*LESETEXT:*
----
Laut Judikatur des VfGH ist eine Strafdrohung oder Strafverfolgung wegen einer strafbaren Handlung dann unzulässig, wenn sie bereits Gegenstand eines Strafverfahrens war; dies ist der Fall, wenn der herangezogene Deliktstypus den Unrechts- und Schuldgehalt eines Täterverhaltens vollständig erschöpft, sodass ein weitergehendes Strafbedürfnis entfällt, weil das eine Delikt den Unrechtsgehalt des anderen Delikts in jeder Beziehung mitumfasst (vgl. VfSlg 14.696/1996 u.a.). Strafverfolgungen bzw Verurteilungen wegen mehrerer Delikte, die auf Straftatbeständen fußen, die einander wegen wechselseitiger Subsidiarität, Spezialität oder Konsumation jedenfalls bei eintätigem Zusammentreffen ausschließen, bilden verfassungswidrige Doppelbestrafungen, wenn und weil dadurch ein und dieselbe strafbare Handlung strafrechtlich mehrfach geahndet wird. Dies schließt nicht schlechthin aus, dass durch ein bestimmtes Verhalten auch mehrere nebeneinander zu ahndenden Übertretungen begangen werden können, im Lichte der zitierten Bestimmung des Art.4 Abs.1 des 7. ZPMRK bzw der aktuellen Judikatur des Europäischen Gerichtshofes für Menschenrechte im Zusammenhang mit dem Verbot der Doppelbestrafung ist jedoch diesbezüglich eine restriktive Betrachtungsweise geboten.
----
*GESPEICHERTE DATEN:*
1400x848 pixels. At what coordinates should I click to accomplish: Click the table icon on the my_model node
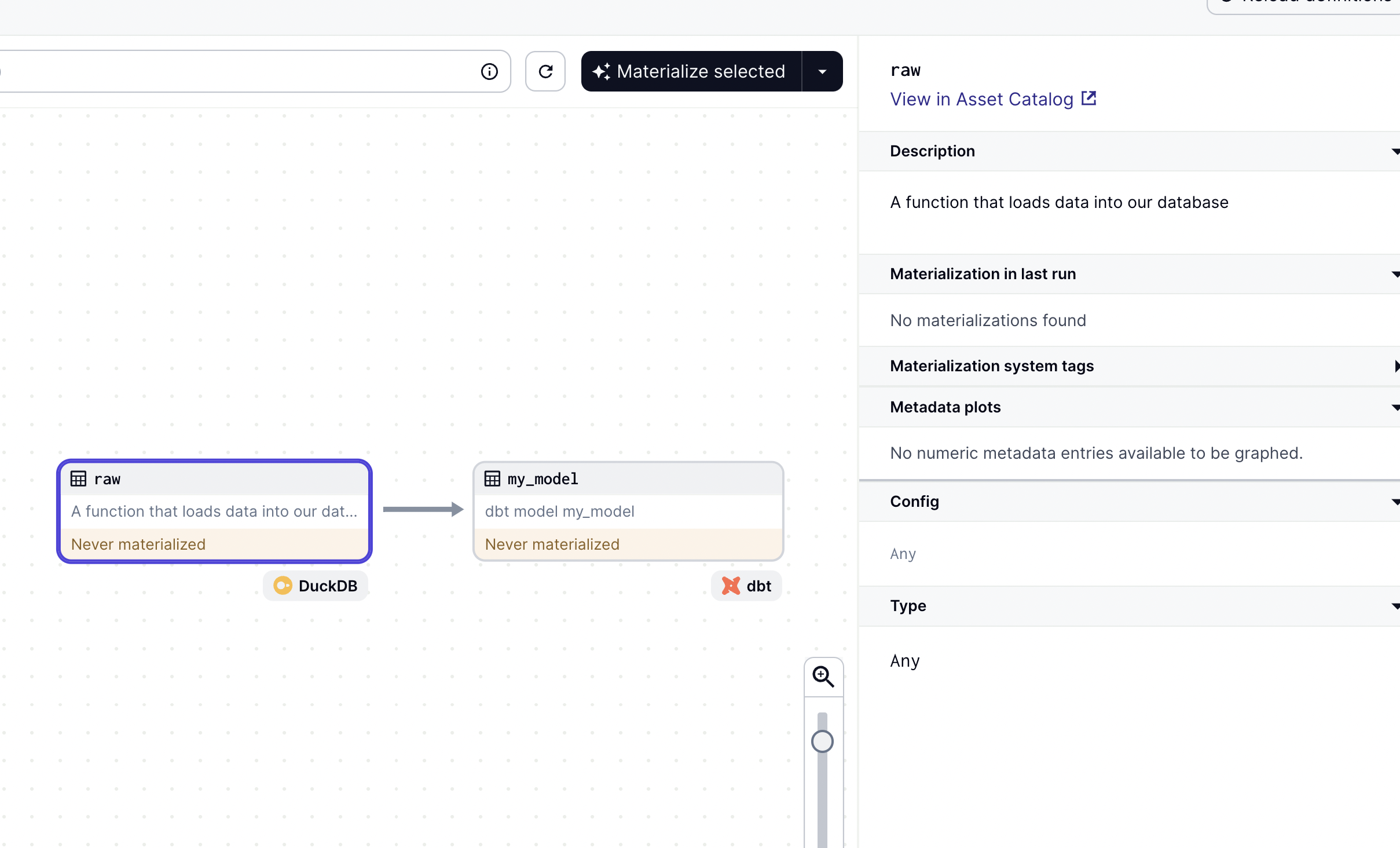pyautogui.click(x=492, y=479)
----
*ZU BEARBEITEN:*
1: Aus welchen Gründen schließen Straftatbestände einander laut dem Lesetext zum Doppelbestrafungsverbot bei eintätigem Zusammentreffen aus? Nenne alle.
2: Führe den Lesetext zum Verbot der Doppelbestrafung ab seinem letzten Satz fort.

*LÖSUNGEN:*
1:
- wechselseitige Subsidiarität
- Spezialität
- Konsumation

2:
Im vorliegenden Falle wird dem Beschuldigten vorgeworfen, er habe eine andere Person beschimpft bzw bespuckt. Aus den vorliegenden Verfahrensunterlagen geht hervor, dass bei dieser vorgeworfenen Handlung zumindest auch zwei Polizeibeamte anwesend waren.

Gemäß § 115 Abs.1 StGB ist, wer öffentlich oder vor mehreren Leuten einen anderen beschimpft, verspottet, am Körper misshandelt oder mit einer körperlichen Misshandlung bedroht, gerichtlich zu bestrafen.

Eine Handlung wird gemäß § 115 Abs.2 StGB vor mehreren Leuten begangen, wenn sie in Gegenwart von mehr als zwei vom Täter und vom angegriffenen verschiedenen Personen begangen wird und diese sie wahrnehmen können.

Im gegenständlichen Falle hätte der Beschuldigte die ihm zur Last gelegten Handlungen zumindest in Gegenwart von zwei Polizeibeamten begangen und diese hätten das Verhalten auch wahrnehmen können. Demnach stellt das Verhalten des Bw dem Vorwurf nach eine mit gerichtlicher Strafe bedrohte Handlung dar, welche (als Privatanklagedelikt) einer strafgerichtlichen Beurteilung zu unterziehen wäre. Für die gegenständliche Subsidiarität kommt es aber nicht darauf an, ob eine gerichtliche Strafverfolgung tatsächlich stattfand oder nicht, sondern nur darauf, dass der dem Bw angelastete Sachverhalt eine mit gerichtlicher Strafe bedrohte Handlung bildete, dies unabhängig davon, ob es sich um ein Privatanklagedelikt handelt.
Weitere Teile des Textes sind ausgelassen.